The Quad Cities plant is targeted for closure in June of 2018. A combined 1,500 jobs would be lost, 700 at the Clinton plant.
The bill could be brought up again as House Speaker Michael Madigan is scheduled to bring lawmakers back each Wednesday this month, dealing with the budget impasse. State Representative Bill Mitchell (R-Forsyth), hopes it’s more often than that, while tackling multiple issues.
“My home is in Macon County, it has the highest unemployment in the state of Illinois," he said. "We had problems with Caterpillar. This just adds to the employment situation in Central Illinois. And then of course, you’ve got uncertainty at the University of Illinois, and possible layoffs there.”
In an appearance in the Quad Cities Thursday, Rauner vowed to address the issue.
“We need to protect good paying jobs," he said. "Exelon has good paying jobs. I want to protect those jobs – I want to keep them. I want to keep those plants open. We also have to balance that with protecting our rate payers and our taxpayers. You know, this is a large corporation that’s asking for a bailout to keep some operations going. This is not an easy solution.”
After Rauner's remarks, Mitchell told the News-Gazette he disagreed with Rauner calling the measure a ‘bailout’, but is seeking a level playing field. Senator Chapin Rose (R-Mahomet) says keeping nuclear energy production up could ultimately protect customers' wallets.
"What do you think's going to happen when you lose 20 percent baseload capacity on the grid?," he said. "Rates are going through the roof. So I would rather take a capped increase for consumers - that protects consumers by putting caps in place - and gives us a chance at keeping our jobs."
Rose says that's better than for sure losing the nuclear plant jobs - with a potential for "unlimited" rate spikes.
Exelon spokesman Brett Nauman says it becomes harder to reverse the company’s decision with each week that passes, since it’s making financial commitments to close the plants. He calls mid-September the drop dead date for Exelon to change its mind.

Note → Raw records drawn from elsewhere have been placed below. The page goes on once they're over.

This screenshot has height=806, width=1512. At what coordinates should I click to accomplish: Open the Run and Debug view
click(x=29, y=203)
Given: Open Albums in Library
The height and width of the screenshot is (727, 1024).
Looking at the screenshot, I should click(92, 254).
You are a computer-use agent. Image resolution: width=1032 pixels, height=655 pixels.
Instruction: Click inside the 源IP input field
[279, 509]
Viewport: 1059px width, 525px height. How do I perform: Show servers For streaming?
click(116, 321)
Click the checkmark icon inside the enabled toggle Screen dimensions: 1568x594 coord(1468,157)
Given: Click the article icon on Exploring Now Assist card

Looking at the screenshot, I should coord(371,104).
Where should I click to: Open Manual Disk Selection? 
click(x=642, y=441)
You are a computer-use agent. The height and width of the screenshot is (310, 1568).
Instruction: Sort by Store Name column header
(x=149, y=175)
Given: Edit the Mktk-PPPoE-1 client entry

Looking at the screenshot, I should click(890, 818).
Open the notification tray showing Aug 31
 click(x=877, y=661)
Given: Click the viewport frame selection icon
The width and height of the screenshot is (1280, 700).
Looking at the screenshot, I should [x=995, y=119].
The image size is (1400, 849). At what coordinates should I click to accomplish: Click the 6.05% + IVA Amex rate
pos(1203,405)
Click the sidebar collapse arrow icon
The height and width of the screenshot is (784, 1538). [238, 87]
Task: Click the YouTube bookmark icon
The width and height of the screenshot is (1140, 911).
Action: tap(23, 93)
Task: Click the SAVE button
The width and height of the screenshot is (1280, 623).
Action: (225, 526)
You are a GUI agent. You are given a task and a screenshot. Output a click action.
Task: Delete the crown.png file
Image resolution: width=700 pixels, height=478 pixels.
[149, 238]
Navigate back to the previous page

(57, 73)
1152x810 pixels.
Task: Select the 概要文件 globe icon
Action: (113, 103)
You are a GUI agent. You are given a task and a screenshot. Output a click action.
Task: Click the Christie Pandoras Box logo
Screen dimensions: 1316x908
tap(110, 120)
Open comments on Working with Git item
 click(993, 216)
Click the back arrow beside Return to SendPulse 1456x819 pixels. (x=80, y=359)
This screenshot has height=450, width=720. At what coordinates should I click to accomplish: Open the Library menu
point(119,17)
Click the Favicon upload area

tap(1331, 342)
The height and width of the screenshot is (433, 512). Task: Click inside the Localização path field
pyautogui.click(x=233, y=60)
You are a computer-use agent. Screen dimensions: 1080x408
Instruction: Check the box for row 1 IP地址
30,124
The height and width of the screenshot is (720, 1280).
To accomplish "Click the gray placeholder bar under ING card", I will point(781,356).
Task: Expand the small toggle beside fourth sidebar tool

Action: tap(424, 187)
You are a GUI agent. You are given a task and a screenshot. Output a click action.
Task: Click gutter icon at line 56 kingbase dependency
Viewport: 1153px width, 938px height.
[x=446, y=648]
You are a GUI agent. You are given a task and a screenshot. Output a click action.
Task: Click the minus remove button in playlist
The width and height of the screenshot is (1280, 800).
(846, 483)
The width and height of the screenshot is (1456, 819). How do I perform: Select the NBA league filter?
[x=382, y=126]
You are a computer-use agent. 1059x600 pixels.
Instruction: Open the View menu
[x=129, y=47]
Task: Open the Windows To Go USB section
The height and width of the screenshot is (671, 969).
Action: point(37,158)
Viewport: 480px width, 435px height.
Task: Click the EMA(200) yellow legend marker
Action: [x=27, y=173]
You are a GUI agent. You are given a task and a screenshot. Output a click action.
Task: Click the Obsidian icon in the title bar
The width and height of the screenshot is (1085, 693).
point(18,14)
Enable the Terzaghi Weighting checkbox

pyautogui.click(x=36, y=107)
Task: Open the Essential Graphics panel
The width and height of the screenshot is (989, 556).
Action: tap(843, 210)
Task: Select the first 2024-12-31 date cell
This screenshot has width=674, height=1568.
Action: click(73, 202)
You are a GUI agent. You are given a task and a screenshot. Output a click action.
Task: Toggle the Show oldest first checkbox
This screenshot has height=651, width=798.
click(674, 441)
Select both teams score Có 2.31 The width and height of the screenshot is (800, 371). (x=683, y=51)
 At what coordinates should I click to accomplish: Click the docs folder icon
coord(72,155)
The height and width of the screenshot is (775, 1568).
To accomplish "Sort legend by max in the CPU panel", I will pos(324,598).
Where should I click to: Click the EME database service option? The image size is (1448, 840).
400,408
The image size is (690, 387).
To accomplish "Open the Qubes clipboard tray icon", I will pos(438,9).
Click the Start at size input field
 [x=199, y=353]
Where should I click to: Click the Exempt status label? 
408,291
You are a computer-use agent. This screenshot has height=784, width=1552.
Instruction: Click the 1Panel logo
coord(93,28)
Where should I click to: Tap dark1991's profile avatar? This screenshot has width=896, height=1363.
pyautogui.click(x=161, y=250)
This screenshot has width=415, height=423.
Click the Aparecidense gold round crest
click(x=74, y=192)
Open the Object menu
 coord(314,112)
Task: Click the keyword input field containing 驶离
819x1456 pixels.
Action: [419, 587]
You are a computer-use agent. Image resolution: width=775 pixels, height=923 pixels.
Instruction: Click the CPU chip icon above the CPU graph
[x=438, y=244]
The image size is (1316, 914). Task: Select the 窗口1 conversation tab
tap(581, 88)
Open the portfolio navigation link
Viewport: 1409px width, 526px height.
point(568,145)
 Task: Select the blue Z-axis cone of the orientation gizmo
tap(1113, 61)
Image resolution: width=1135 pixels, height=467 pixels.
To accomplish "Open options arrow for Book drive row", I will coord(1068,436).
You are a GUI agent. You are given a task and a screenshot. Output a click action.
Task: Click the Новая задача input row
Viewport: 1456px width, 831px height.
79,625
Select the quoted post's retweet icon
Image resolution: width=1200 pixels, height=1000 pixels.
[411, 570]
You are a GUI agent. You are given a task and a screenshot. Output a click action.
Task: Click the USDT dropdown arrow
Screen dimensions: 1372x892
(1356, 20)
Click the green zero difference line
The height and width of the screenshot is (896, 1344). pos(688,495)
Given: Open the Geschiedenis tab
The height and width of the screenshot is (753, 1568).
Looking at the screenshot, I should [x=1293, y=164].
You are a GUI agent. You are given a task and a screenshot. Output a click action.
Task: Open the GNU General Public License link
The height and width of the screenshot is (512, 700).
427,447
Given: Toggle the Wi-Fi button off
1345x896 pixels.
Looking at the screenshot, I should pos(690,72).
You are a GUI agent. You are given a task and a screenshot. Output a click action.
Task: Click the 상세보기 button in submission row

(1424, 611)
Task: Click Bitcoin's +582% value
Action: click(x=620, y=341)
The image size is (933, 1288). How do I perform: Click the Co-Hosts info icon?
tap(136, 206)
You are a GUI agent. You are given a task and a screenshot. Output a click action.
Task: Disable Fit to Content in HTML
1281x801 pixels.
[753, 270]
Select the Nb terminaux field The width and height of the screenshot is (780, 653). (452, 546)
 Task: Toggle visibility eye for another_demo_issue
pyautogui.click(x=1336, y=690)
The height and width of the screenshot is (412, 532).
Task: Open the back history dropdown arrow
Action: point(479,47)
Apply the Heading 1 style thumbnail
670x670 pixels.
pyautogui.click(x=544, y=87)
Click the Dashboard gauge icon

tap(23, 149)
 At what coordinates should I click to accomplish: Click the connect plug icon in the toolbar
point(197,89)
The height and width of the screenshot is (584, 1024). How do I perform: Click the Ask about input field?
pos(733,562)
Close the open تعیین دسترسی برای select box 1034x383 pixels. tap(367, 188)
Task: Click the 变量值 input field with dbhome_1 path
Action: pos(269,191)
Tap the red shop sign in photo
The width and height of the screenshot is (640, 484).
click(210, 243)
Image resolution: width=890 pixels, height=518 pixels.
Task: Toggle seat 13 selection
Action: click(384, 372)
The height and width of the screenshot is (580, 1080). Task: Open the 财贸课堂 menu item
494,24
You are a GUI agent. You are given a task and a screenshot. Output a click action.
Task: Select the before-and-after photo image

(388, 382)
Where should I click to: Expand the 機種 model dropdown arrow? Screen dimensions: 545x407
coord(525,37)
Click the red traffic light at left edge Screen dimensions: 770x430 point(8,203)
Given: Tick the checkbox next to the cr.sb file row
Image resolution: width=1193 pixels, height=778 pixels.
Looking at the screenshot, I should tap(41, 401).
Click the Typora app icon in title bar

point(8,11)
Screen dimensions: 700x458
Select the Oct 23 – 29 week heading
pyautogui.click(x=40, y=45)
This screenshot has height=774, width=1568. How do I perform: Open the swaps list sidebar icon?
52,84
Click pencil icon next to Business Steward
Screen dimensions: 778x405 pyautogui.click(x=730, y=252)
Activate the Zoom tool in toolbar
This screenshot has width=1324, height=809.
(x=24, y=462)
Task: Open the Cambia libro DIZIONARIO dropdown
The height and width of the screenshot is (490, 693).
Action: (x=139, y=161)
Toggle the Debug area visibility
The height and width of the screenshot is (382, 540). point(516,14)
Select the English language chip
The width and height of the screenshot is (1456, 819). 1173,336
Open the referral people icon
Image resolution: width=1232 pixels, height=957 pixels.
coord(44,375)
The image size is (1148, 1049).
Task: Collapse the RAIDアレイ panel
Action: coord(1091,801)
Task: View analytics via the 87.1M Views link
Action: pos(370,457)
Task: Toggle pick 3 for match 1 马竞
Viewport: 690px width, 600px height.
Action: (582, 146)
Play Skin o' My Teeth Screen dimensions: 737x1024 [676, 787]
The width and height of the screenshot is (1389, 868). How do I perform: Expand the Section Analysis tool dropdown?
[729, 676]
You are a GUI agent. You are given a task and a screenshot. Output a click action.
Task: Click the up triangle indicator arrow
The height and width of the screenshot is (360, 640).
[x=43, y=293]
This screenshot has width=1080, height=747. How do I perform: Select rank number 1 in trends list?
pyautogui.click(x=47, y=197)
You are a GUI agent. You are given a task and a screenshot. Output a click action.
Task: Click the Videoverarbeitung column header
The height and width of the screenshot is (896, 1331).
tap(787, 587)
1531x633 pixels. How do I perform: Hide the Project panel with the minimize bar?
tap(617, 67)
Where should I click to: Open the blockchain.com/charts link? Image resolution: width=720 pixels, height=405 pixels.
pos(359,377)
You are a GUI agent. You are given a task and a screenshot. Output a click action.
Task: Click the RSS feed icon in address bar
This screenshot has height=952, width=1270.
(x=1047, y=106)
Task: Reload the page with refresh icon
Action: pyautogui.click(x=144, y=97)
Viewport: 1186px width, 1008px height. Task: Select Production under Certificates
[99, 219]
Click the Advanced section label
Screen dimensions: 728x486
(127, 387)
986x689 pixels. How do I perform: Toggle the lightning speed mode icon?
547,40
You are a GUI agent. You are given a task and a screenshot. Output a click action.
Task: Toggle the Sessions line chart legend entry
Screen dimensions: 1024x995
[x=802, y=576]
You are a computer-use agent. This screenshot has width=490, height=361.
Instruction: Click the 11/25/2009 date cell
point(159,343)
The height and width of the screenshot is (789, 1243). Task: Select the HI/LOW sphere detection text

Exelon is still lobbying for the legislation in Springfield. An email obtained by The Associated Press that Exelon President and CEO Chris Crane sent to employees also urged them to call a phone number and record a message in favor of the legislation - for lawmakers and Gov. Bruce Rauner.
The telephone number's greeting encourages employees to say immediate legislative action could save the plants.